Go through the data and retrieve each line that includes the string "search".
*** Records for processing ***
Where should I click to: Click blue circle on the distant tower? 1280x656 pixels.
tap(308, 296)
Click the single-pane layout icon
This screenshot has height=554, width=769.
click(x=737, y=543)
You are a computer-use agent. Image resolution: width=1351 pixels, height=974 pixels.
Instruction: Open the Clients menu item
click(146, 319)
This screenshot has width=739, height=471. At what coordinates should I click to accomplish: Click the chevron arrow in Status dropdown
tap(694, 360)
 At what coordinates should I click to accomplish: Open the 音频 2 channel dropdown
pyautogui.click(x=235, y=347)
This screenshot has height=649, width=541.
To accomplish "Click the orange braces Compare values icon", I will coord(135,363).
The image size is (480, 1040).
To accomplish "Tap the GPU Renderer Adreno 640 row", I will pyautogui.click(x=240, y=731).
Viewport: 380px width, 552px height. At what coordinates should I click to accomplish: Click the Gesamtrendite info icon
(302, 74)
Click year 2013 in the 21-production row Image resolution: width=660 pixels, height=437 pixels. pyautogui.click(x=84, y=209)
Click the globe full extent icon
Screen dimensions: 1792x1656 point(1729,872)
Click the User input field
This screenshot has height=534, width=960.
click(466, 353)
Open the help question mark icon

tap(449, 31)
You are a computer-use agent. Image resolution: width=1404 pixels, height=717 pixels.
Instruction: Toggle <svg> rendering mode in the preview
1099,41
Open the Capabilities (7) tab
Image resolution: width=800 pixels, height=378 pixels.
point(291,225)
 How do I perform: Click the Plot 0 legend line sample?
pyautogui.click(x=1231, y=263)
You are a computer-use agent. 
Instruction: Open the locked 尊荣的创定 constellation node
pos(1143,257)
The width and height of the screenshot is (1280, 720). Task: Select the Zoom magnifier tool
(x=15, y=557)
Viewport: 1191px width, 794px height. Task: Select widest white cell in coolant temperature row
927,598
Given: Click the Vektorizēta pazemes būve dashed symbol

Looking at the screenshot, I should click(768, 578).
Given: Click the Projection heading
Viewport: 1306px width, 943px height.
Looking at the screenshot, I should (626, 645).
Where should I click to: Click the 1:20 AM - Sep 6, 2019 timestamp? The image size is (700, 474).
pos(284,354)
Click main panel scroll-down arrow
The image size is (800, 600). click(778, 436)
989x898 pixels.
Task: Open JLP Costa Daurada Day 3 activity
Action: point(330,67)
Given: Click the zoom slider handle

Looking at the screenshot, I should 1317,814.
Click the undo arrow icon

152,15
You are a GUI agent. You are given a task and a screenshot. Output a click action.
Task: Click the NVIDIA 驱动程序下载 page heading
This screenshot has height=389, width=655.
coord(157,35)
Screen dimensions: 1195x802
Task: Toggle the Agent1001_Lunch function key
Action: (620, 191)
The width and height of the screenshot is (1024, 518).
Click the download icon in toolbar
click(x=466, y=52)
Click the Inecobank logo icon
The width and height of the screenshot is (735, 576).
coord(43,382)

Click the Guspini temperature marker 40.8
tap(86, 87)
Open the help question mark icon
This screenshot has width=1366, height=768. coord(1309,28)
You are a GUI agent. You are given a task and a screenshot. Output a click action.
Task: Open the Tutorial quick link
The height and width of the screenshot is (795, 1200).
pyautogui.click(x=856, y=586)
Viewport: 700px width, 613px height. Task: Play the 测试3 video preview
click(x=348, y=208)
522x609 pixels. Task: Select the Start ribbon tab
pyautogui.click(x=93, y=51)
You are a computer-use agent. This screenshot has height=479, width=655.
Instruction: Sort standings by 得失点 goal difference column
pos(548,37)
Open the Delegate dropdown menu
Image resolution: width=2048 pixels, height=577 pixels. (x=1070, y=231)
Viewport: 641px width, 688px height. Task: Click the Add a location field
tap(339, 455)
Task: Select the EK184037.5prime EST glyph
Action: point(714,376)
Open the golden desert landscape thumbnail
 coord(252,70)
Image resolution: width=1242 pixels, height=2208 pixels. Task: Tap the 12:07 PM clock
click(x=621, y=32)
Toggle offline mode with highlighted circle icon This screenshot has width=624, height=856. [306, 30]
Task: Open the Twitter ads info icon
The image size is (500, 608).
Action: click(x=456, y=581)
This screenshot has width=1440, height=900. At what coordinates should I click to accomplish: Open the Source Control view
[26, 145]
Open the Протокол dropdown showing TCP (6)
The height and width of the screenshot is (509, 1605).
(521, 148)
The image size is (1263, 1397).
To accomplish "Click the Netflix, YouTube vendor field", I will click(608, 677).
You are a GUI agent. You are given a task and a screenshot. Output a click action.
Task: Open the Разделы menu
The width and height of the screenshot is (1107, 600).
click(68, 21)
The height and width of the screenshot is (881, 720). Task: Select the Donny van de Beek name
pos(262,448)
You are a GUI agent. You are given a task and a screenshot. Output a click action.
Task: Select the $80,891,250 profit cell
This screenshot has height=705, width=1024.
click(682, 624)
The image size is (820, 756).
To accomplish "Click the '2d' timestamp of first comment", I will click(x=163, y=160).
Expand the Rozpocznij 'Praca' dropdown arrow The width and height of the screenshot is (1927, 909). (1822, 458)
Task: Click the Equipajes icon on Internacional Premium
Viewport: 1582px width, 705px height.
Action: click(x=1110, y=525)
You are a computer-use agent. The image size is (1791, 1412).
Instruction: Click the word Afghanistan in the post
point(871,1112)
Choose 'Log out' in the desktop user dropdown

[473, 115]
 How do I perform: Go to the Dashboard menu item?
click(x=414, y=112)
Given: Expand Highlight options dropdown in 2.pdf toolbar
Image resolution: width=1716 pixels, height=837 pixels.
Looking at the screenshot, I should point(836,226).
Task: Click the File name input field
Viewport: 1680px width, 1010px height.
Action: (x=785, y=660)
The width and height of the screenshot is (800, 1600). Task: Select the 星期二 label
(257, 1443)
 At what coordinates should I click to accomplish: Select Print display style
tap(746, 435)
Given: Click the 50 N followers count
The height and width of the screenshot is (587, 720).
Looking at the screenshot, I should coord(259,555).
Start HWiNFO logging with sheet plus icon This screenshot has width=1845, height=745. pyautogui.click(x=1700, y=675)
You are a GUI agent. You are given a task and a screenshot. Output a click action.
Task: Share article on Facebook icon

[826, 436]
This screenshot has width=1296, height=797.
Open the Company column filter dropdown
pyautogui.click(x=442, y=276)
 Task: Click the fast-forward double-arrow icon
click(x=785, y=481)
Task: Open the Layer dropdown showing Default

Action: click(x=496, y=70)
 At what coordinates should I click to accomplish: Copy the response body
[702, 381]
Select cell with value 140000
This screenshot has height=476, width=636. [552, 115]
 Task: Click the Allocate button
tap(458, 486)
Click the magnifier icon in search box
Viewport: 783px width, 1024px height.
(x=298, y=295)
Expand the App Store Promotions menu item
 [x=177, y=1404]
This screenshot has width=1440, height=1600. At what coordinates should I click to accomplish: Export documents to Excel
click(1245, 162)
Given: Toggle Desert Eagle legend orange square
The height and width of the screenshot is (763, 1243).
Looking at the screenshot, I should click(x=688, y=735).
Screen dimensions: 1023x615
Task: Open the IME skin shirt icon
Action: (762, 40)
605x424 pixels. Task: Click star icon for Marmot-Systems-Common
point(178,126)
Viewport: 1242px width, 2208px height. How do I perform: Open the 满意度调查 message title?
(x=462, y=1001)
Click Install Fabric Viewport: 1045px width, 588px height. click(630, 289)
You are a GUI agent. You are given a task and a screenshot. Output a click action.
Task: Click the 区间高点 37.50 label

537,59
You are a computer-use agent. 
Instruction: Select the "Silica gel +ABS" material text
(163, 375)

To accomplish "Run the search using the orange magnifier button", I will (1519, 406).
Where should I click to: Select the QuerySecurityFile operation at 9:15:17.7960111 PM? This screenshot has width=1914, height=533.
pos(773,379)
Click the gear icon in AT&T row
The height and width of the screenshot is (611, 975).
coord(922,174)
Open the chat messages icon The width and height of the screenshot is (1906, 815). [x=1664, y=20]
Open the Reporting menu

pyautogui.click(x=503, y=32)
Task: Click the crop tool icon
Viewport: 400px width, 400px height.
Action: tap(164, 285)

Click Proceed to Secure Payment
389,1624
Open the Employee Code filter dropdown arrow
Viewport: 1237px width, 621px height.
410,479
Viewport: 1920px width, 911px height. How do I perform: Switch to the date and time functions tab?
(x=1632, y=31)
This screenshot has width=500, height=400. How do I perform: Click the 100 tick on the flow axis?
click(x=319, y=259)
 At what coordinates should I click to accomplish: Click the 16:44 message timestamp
***
Response for this exercise:
Click the magnifier icon in search box
To accomplish "Run the search using the orange magnifier button", I will (1519, 406).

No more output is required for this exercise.